_Text excerpt:_
Yesterday the U.S. Supreme Court handed down a major decision denying women their human right to health care. In Burwell v. Hobby Lobby, the Court decided that private corporations can, based on their owner’s religious views, deny female employees access to essential care. This is yet another example of how the private, market-based health insurance system, which continues to rely on employer-sponsored coverage even under the Affordable Care Act, fails to protect the human right to health care.
Burwell v. Hobby Lobby and Conestoga Wood Specialties Corp. v. Burwell were brought to the Court by two private corporations challenging the Affordable Care Act’s requirement that all large employers provide comprehensive health insurance coverage to their employees, including “preventive care and screenings” without “any cost sharing requirements.” Citing their personal religious views, the companies’ owners objected to the Department of Health and Human Services’ determination that the preventative care and screenings required under the ACA must include contraceptive care, an internationally recognized human right that protects the dignity, freedom, and wellbeing of millions of women and their families.
The Court ruled for the two employers, deciding that the Religious Freedom Restoration Act of 1993, which prohibits the “Government [from] substantially burden[ing] a person’s exercise of religion,” allows companies to impose their owners’ religious beliefs on employees by denying women contraceptive care. The decision allows company owners to go beyond exercising their beliefs in their own lives to imposing their beliefs on their employees and thus curtailing others’ freedoms and rights.
Hobby Lobby highlights one of the many problems with the private, employer-sponsored health coverage system that the Affordable Care Act consolidated, leaving an inequitable yet highly tax-subsidized insurance model intact. Had the federal reform effort instead opted to treat health care as a public good, decoupled from employment and financed publicly, it could have ended corporations’ role in restricting access to care – be they employers or insurance companies. The court’s decision illustrates the urgency for states to set examples and move to universal, publicly financed health care, as is happening in Vermont, following the state’s 2011 health reform law. In Vermont’s Green Mountain Care, medical decisions will be made by patients and their doctors, not by businesses.

[Dataset items]
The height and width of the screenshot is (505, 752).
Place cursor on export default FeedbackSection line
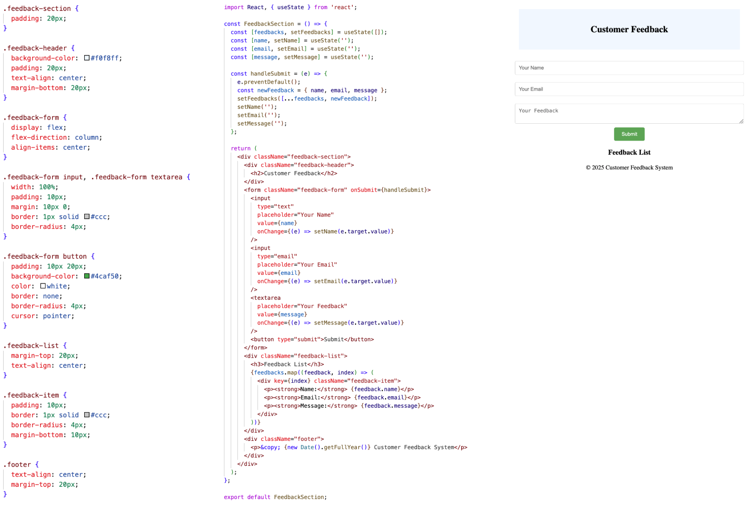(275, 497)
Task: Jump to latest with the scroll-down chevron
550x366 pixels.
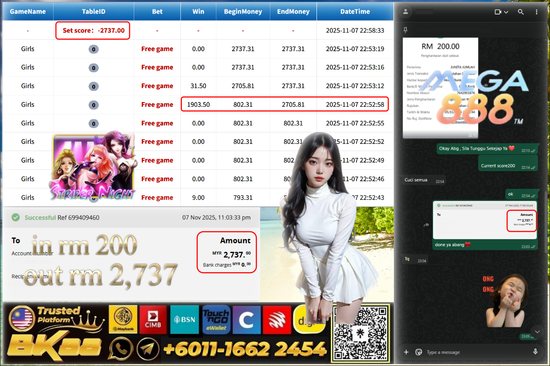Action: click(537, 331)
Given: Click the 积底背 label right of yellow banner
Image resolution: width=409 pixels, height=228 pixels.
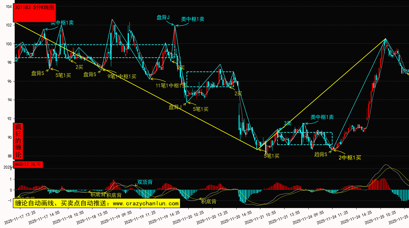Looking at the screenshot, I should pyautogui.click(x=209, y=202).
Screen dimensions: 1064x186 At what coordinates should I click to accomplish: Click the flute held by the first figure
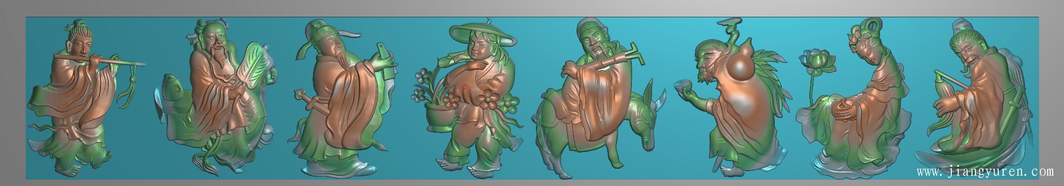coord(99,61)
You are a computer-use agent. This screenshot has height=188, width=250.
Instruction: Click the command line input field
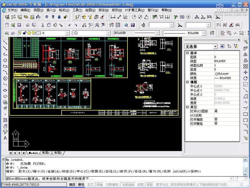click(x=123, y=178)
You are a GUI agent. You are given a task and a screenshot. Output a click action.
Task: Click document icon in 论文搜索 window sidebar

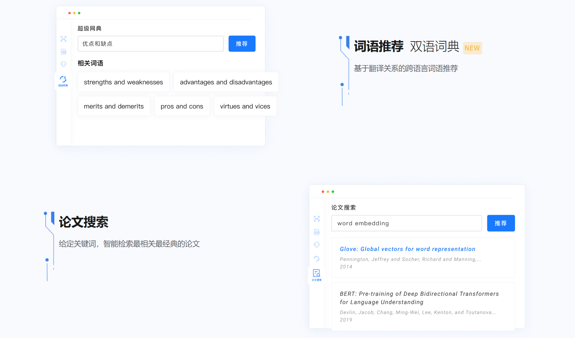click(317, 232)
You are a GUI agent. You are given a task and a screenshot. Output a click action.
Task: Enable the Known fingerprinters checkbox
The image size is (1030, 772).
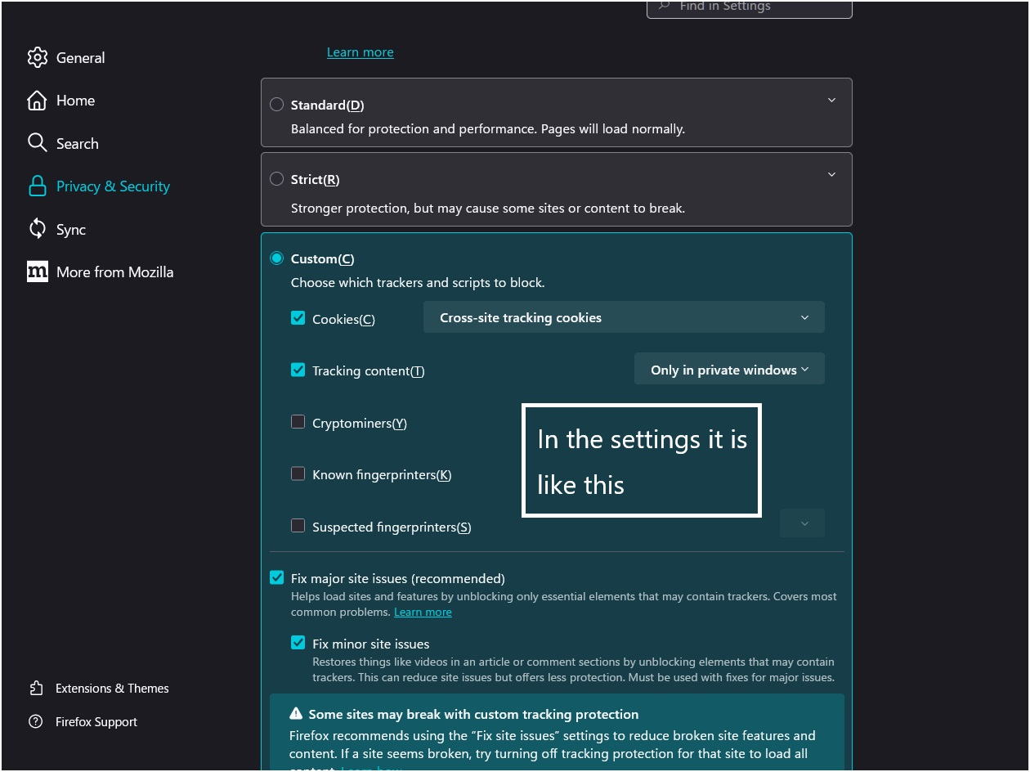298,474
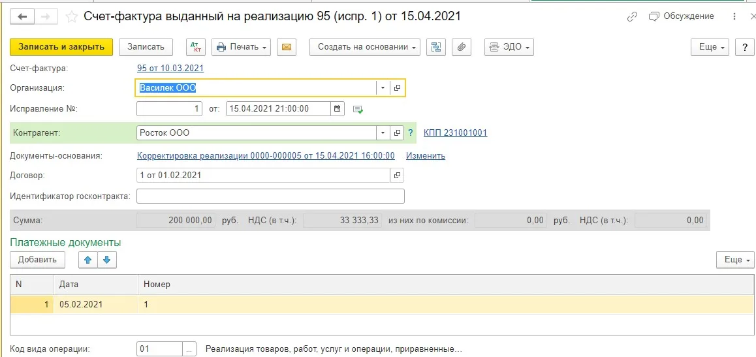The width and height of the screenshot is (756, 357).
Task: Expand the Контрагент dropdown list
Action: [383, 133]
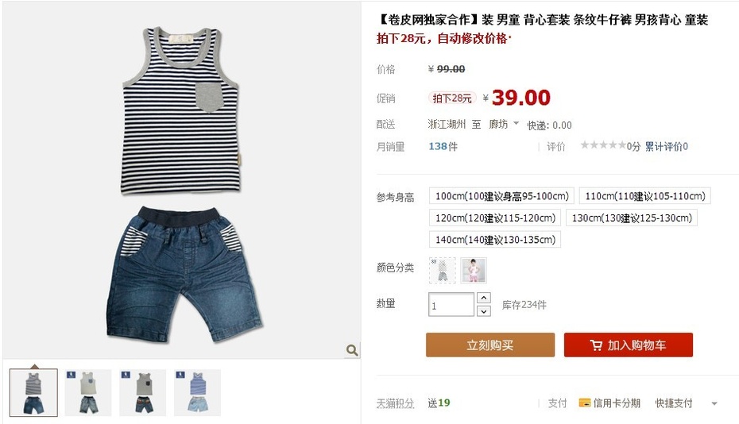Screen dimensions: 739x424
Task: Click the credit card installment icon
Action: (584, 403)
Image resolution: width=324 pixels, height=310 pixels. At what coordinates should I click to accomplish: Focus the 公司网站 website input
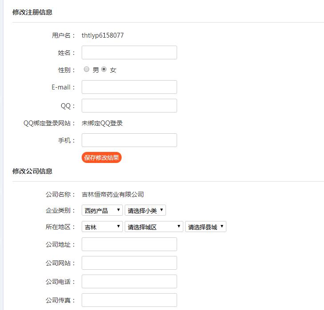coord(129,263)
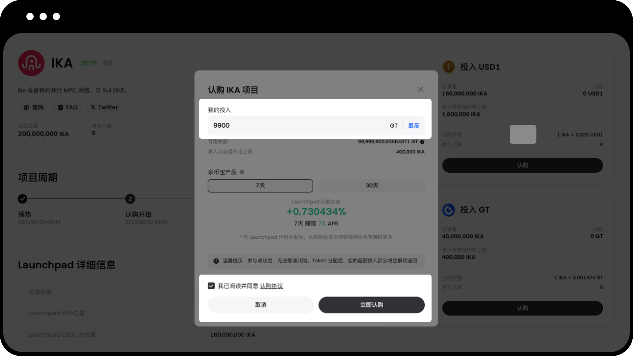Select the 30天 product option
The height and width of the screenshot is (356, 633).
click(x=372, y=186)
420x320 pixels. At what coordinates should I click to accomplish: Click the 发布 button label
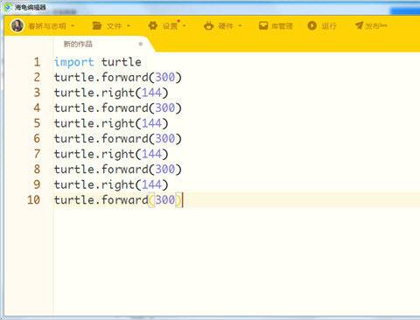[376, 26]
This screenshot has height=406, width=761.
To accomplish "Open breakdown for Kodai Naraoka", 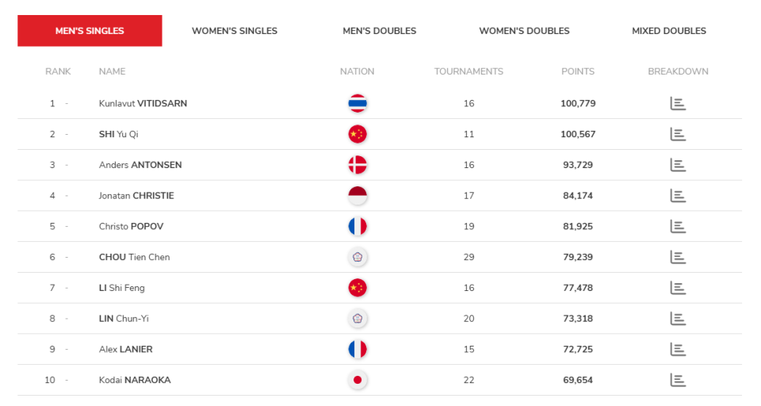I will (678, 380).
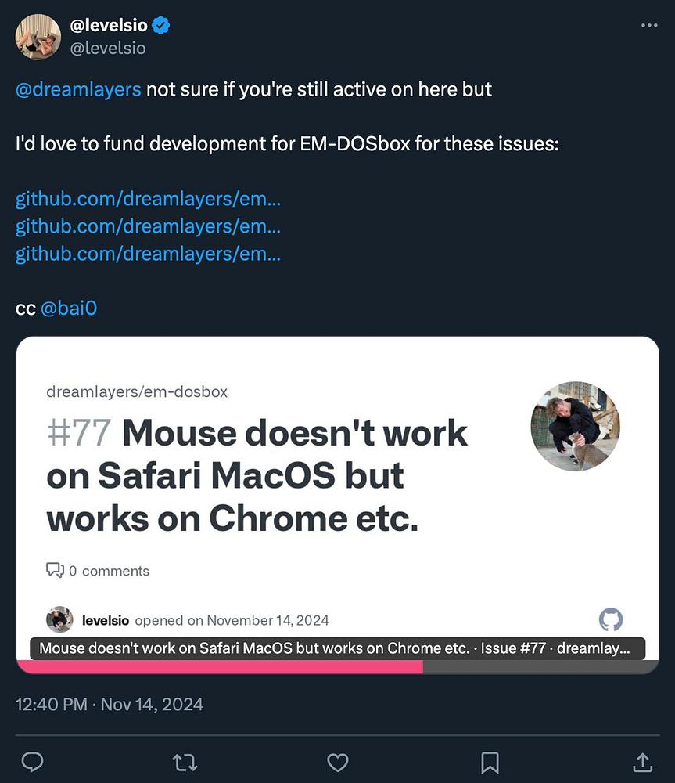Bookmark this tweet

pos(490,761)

---

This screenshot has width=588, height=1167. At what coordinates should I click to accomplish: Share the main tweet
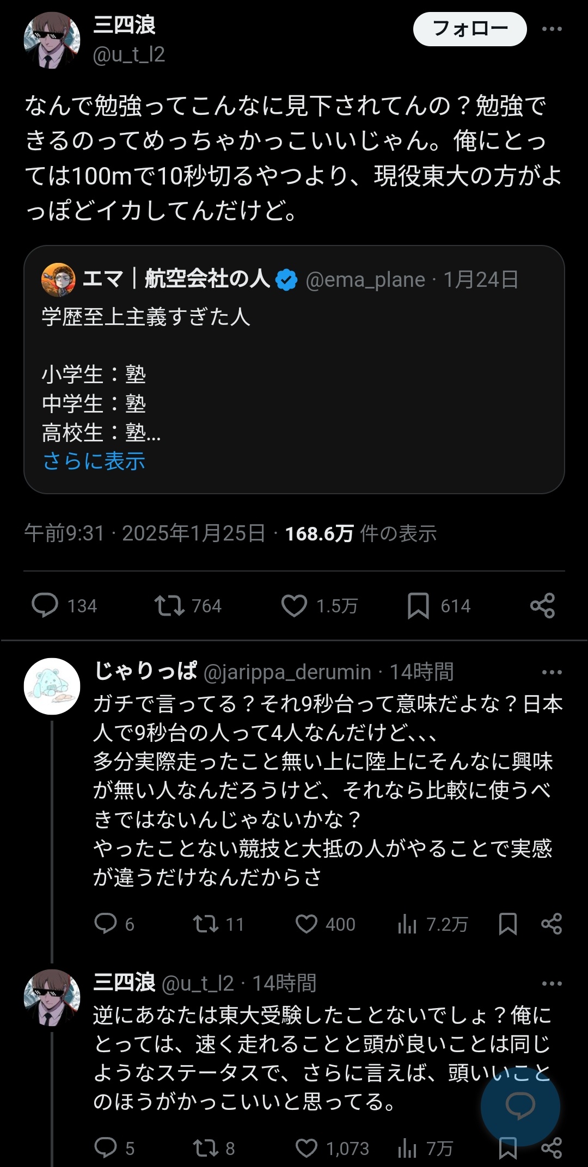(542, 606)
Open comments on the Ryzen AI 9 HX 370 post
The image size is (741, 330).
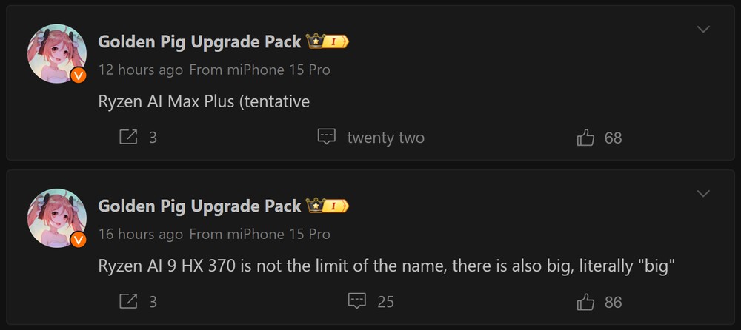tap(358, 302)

_Action item:_ In the commentary on the Hobby Lobby ruling, print the passage between "The Court ruled" and "freedoms and rights.", inclusive, without any changes.

_Exercise result:_
The Court ruled for the two employers, deciding that the Religious Freedom Restoration Act of 1993, which prohibits the “Government [from] substantially burden[ing] a person’s exercise of religion,” allows companies to impose their owners’ religious beliefs on employees by denying women contraceptive care. The decision allows company owners to go beyond exercising their beliefs in their own lives to imposing their beliefs on their employees and thus curtailing others’ freedoms and rights.